Sua tarefa
Dê seguimento ao texto sobre o segundo dia da Mostra Percursos, começando logo após a última frase apresentada.

Texto para ler

Mostra Percursos – 2º Dia (04/11/2016)

Continuando com as sessões do segundo dia da Mostra Percursos (você pode conferir os textos do primeiro dia aqui), temos as sessões A vida secreta das palavras, Álbum de Família, Outros Percursos (UNISUL).

4ª sessão:
A vida Secreta das Palavras
Por Mylla Fox

 

A Vida Secreta das Palavras que dá nome a 4º sessão da Mostra Percursos é uma síntese do bom trabalho da curadoria, aqui se fizermos a associação de que palavra é linguagem e linguagem é, também, cinema, podemos perceber a coerência dos filmes que travam um diálogo do cinema com as outras artes como dança, performance, vídeo-clipe. É uma das sessões mais interessantes, por justamente tratar do apreço a linguagem e de experimentar novas formas de fazer cinema.
(há) mar, de Luca Salri
(Há) mar, de Luca Salri, abre a programação do segundo dia da Mostra Percursos. Um curta nascido no mar da montagem, com ondas gigantes de referências e correntes de contribuições de transeuntes de um laboratório de informática e edição. Imagens de arquivo pessoal da família do realizador na praia se misturam, se emparelham e se sobressarem aos recortes de filmes clássicos de todos os gêneros e subgêneros agrupados pela temática do mar, por baixo da voz de um narrador contemplativo, mas indispensável que nos transportava para nossas próprias memórias afetivas junto ao mar e aos amores que compartilharam dele conosco. Uma das belezas do filme, embora de maneira não intencional (palavras assumidas pelo realizador),  é o dialogo com um cinema contemporâneo, em especial com o de Abbas Kiarostami, a quem o filme é oferecido nos créditos. É, sem dúvida, uma bela homenagem, ao diretor iraniano que nos deixou em julho deste ano. A trilha sonora marcante já é comum às obras de Luca Salri (realizador também de ‘Biketape’ Pai e Filho), o resultado é um filme que nos deixa nostálgicos de memórias que sequer vivemos. Os filmes de Luca, apesar de não se assumirem vídeo-cartas, sempre são cartas de amor, aos filhos, ao cinema, à música, à vida. Sempre um bom jeito de começar uma mostra.

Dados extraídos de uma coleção
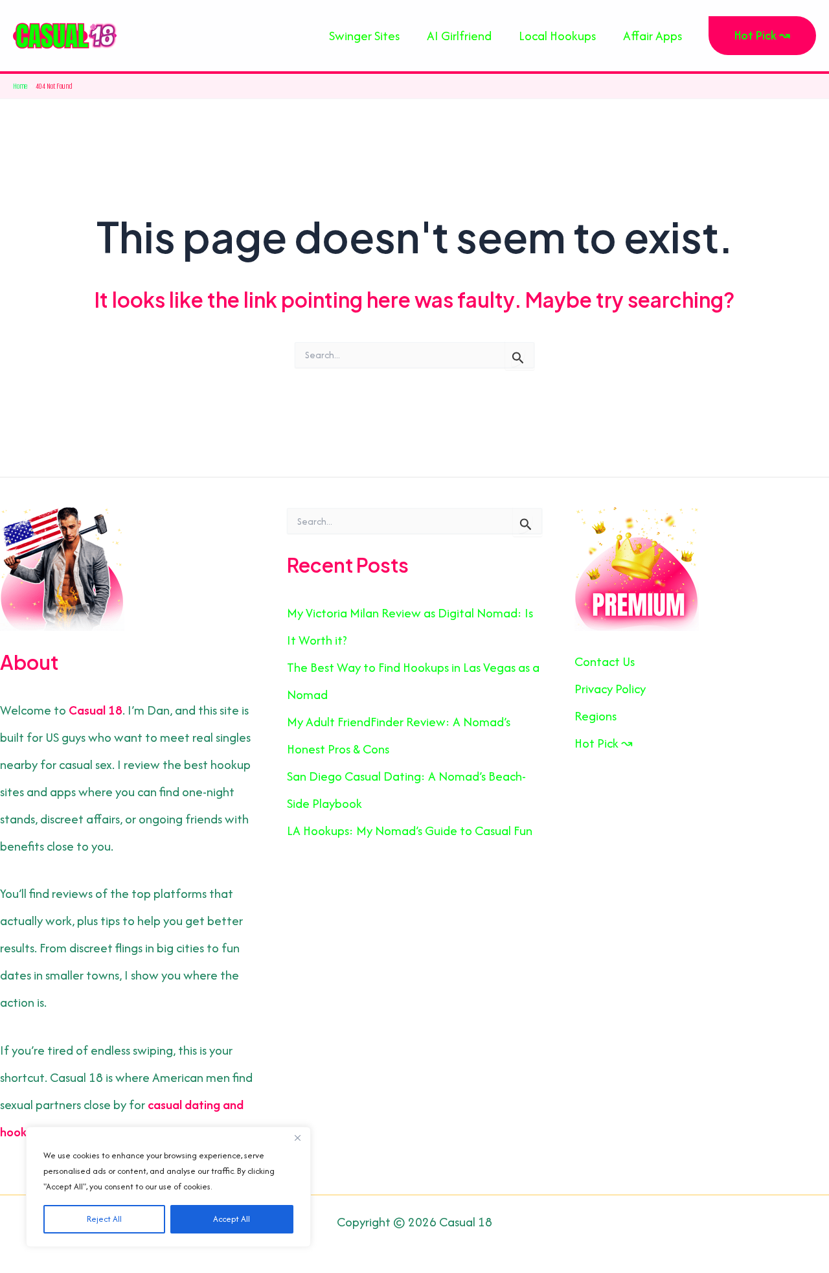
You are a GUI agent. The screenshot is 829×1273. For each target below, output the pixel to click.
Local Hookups (557, 36)
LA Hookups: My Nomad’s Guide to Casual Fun (409, 830)
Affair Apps (652, 36)
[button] (762, 35)
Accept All (231, 1219)
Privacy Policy (610, 689)
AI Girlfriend (459, 36)
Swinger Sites (364, 36)
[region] (168, 1187)
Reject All (104, 1219)
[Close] (297, 1137)
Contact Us (604, 661)
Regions (595, 716)
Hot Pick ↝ (603, 743)
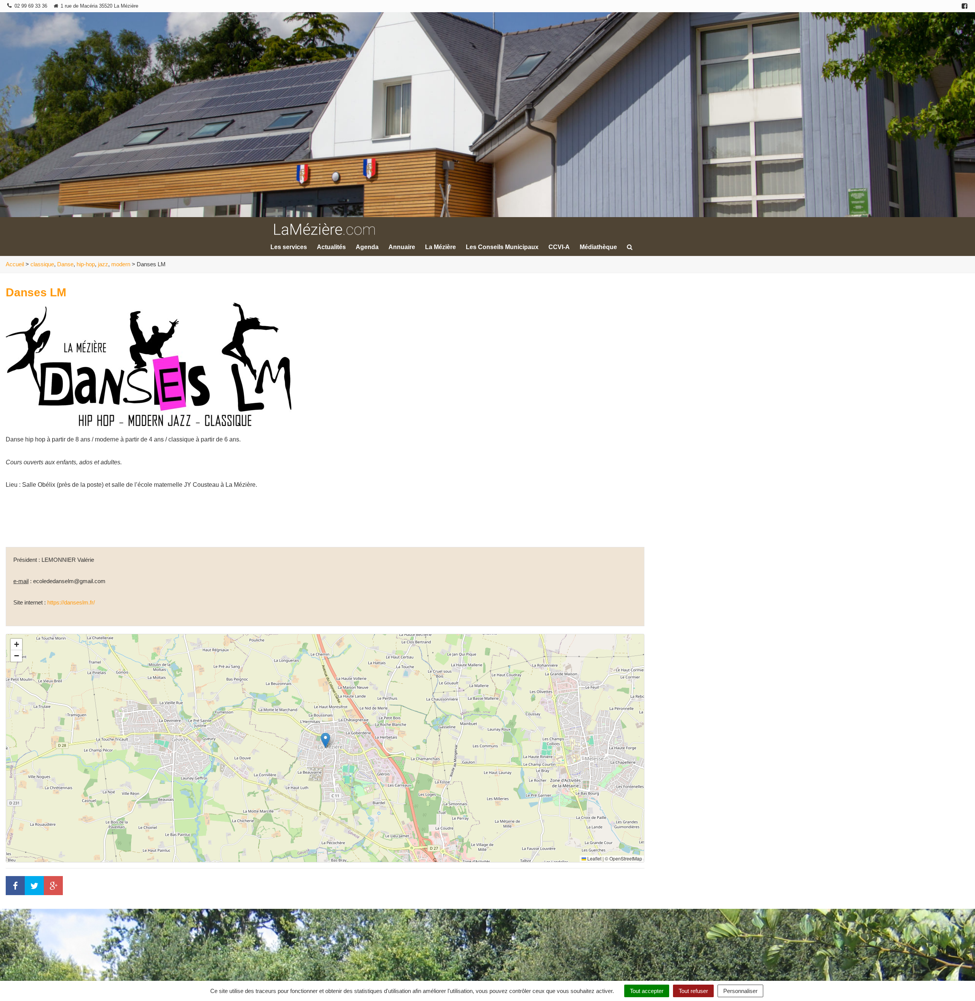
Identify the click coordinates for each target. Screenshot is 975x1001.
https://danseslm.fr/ (71, 602)
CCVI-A (559, 247)
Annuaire (401, 247)
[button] (325, 740)
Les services (288, 247)
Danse (65, 264)
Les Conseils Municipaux (502, 247)
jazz (103, 264)
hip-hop (86, 264)
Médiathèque (598, 247)
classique (42, 264)
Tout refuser (693, 991)
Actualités (331, 247)
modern (120, 264)
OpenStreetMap (625, 858)
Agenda (367, 247)
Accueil (15, 264)
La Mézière (440, 247)
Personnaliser (740, 991)
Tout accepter (646, 991)
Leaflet (593, 858)
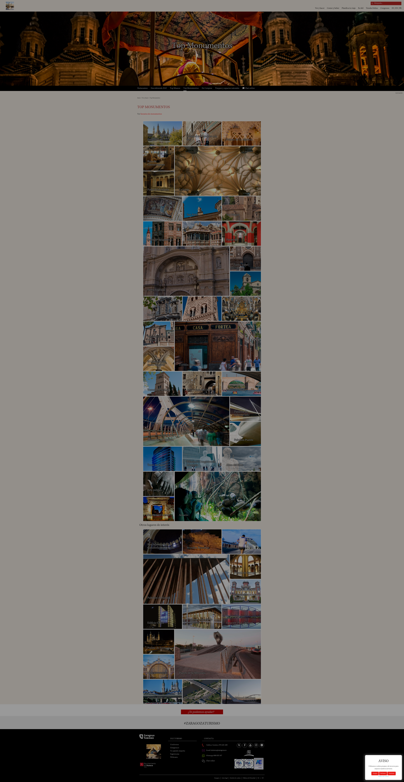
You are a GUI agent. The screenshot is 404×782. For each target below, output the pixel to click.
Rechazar (383, 773)
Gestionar (391, 773)
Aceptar (375, 773)
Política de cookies (383, 776)
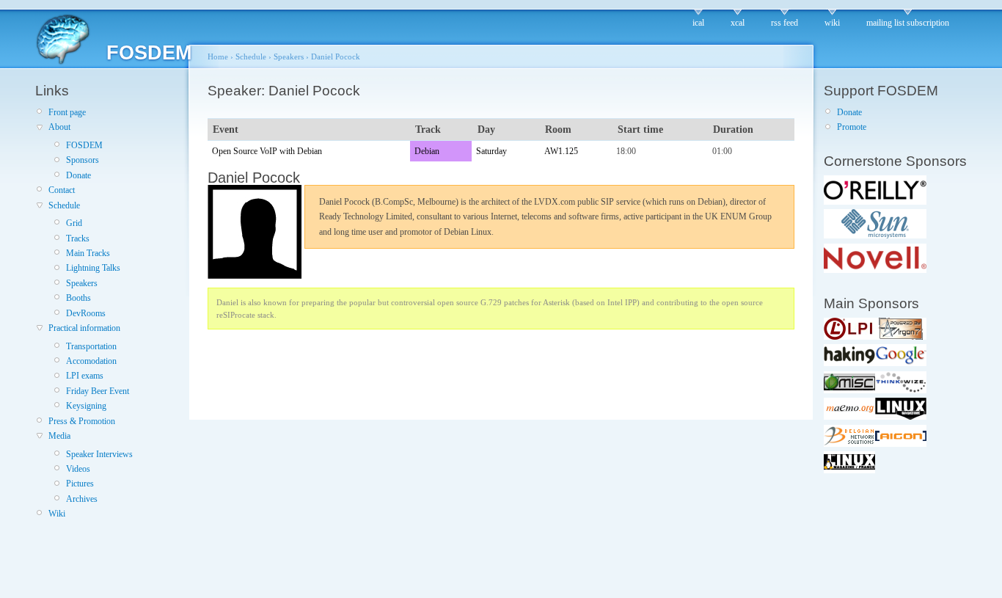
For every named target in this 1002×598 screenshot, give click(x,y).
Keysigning (86, 406)
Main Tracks (88, 253)
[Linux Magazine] (900, 417)
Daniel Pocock (335, 56)
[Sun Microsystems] (875, 235)
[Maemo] (849, 417)
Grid (74, 223)
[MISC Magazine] (849, 390)
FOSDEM (84, 145)
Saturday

Resposta abaixo
Seguindo uma linha de raciocínio parecida, Quase Ninguém Sabe, de Jaime Tadeu Monroe consegue, com toda simplicidade de um filme composto por fotos de arquivo de infância e narração do realizador, fazer com que o público se afeiçoe a esse personagem que nos é apresentado e que tão displicentemente vai confiando detalhes de sua vida e criação enquanto cristão e realizador, não necessariamente nessa ordem, a câmera do computador em seu último plano frontal, cara-a-cara com o espectador, transforma tudo num grande confessionário em que somos todos cúmplices das meia-verdades e dos pecados de Jaime
 
Kid-A, música e disco da banda Radiohead, ganham um vídeo-clipe de animação nas mãos de Natália Maia. O material usado são as artes de Stanley Donwood, colaborador do Radiohead e criador da capa do disco, que, obviamente, também aparece no filme. O resultado é soturno e ao mesmo tempo, bizarro no melhor sentido e inovador. Paisagens imponentes e assustadores ganham vida, ruídos, texturas, estranhamento. Um clipe com montagem à altura da sonoridade do grupo. O filme Sob o Peso dos Meus Amores é decerto um dos que mais chama atenção nessa sessão por ser uma vídeo-dança. Assumidamente uma homenagem à obra do artista plástico Leonilson, a performance é o corpo em meio a projeções, criando, em um primeiro momento um distanciamento do corpo com a paisagem, para logo, confundir-se com a sombra e com plano de fundo, transformando-se na própria paisagem, assim como as palavras que se sobrepõem também, no texto declamado. A força do trabalho está justamente em seu minimalismo, nos movimentos, nas cores, na voz que se repete até que a mensagem se torne muitas diferentes. A repetição também está presente no trabalho experimental de Os Objetos e as Coisas, o narrador define e redefine o que antes se pensava que era certo, um jogo de texturas e de exposição de coisas que são uma coisa vistas em conjunto e outras, se separadas. Um filme sobre nossa relação de memória e de significado com os objetos e com as coisas e de como geralmente entendemos tudo como uma coisa só.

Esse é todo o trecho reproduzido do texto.